3.2. Convolutional Neural Networks for Object Detection

For the pictorial style classification, the ResNet-50 network, a convolutional neural network model known for its residual blocks, is used, enabling more efficient and deeper training by addressing the vanishing gradient problem. The following formula represents each residual block:

$y = F (x, W_{i}) + x$

(4)

where x is the input to the block, $W_{i}$ are the weights of the convolutional layers, and F is a non-linear transformation function. The network is trained using the categorical cross-entropy loss function, which measures the discrepancy between the true labels and the model’s predictions:

$L = - \sum_{i = 1}^{N} y_{i} log ({\hat{y}}_{i})$

(5)

where $y_{i}$ is the true label, and ${\hat{y}}_{i}$ is the predicted probability for class i.
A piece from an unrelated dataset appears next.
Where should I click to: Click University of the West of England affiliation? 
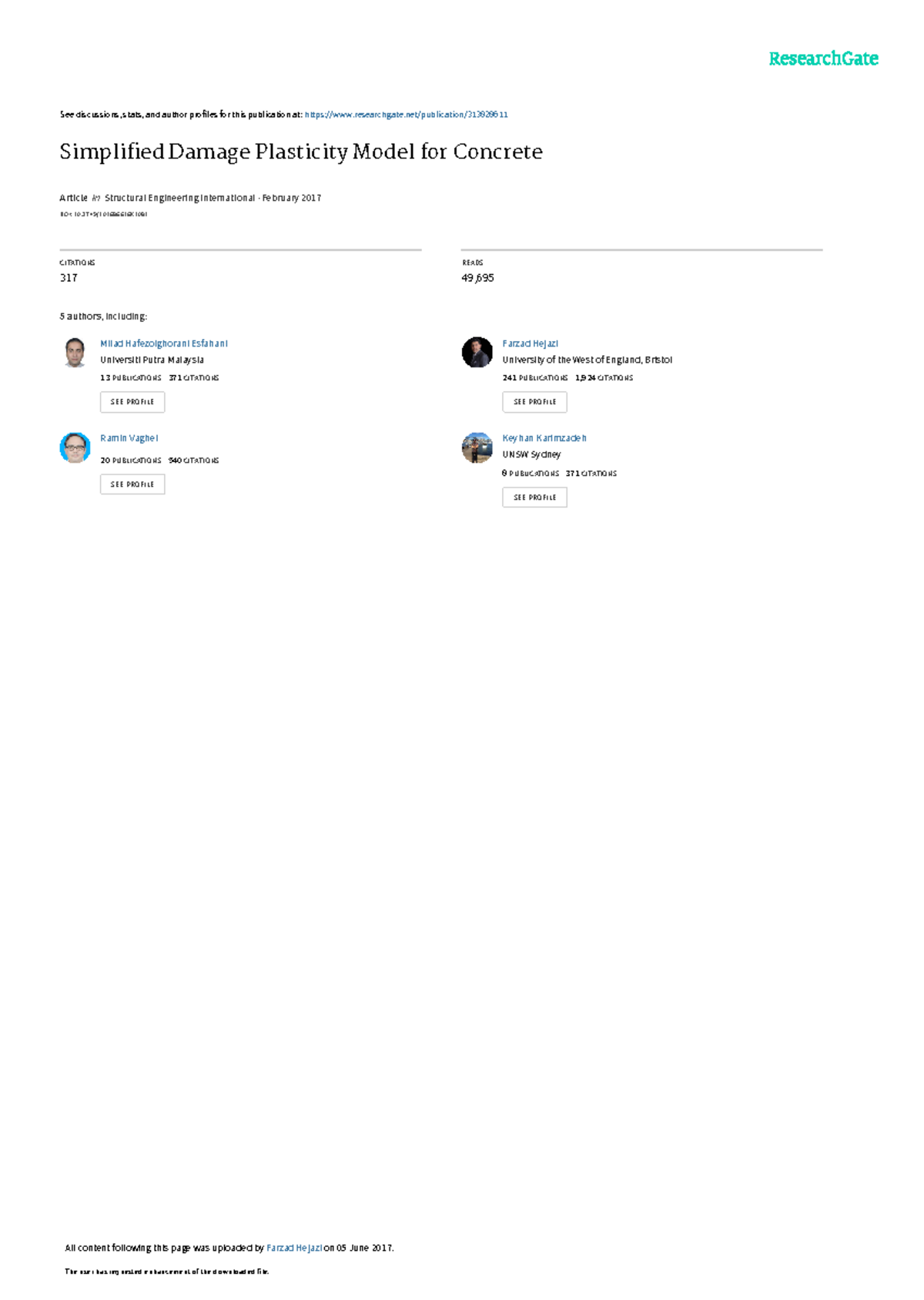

The selection of ResNet-50 as the classification model in this study to evaluate the proposed methodology is based on its proven effectiveness in image classification tasks, including artistic style classification. ResNet-50 is a widely used architecture in the literature due to its ability to capture complex visual features, facilitated by its residual block design, which allows for the efficient training of deep networks. This model combines precision and computational efficiency, making it an ideal choice for exploring the impact of diffusion-based data augmentation in the proposed context.

However, it is important to highlight that the methodology presented in this work is not exclusively tied to ResNet-50 but constitutes a meta-method applicable to other classification architectures. The proposed approach is designed to enhance the performance of any model reliant on a large and diverse dataset. This implies that other architectures could similarly benefit from the Diffusion model-based data augmentation implemented in this study. The selection of ResNet-50 is made to establish a clear and consistent experimental baseline for evaluating the effectiveness of the data augmentation method.

3.3. Methodology

The applied methodology consists of a series of interrelated steps, including prompt generation, image creation using a Diffusion model, and training and evaluation of the pictorial style classifier. This comprehensive approach leverages both real and synthetic data to improve the classification of pictorial styles. Figure 1 illustrates the workflow of the proposed methodology.

The first step of the methodology is based on the generation of detailed prompts. This process is fundamental for guiding the Fooocus model in creating stylistically coherent images. These prompts serve as textual inputs that define the desired visual and stylistic characteristics of the generated artworks. Two distinct approaches are used to generate prompts based on the nature of the artistic style.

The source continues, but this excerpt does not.